Starfield simulator - Part three: Improvements and conclusions
Material covered in this part
Making improvements
Variable star size
Colors, random and calculated
Partial star trails
Side note - different random sources
Conclusions and further ideas for private study
Making improvements
Now that we've got our basic starfield simulator working, let's look at some changes and improvements that we can make to the algorithm to produce various interesting effects.
Variable star size
Logically, we would expect stars that are closer to use to appear larger.
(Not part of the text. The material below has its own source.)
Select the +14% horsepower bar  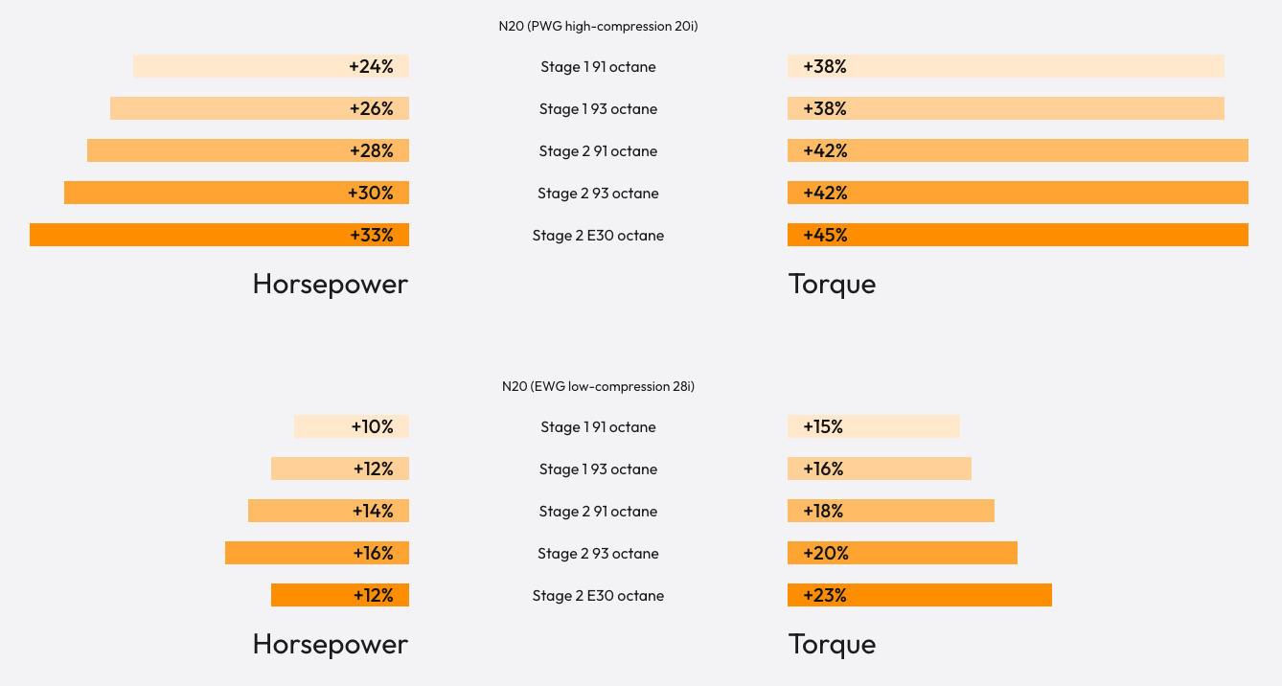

Since we've already added some code to make the stars larger and easier to see on-screen by plotting them as four pixels instead of one, it would be easy to apply this effect selectively.
We'll re-factor some of the code in the main function to place the movement vector calculation before the extra pixel plotting code, then we can check the average value of the X and Y vectors and only plot the extra three white pixels if the star is moving above a particular speed:
I've left the call to framebuffer_clear in place in the code above to show where it would go if we don't want to see the trails behind each star. All of the example images on this page were created without this function call, so that we can visualise the paths of the stars more easily. It obviously makes sense to analyse the output of both variations.
The way we test for the average value of the velocity vectors is simple, simply take the absolute integer value ignoring any negative sign, and average the results. The value of 512 as a cut-off is fairly arbitrary, and based on half of the smallest screen dimension, that being the height 1080, rounded to the nearest round binary number.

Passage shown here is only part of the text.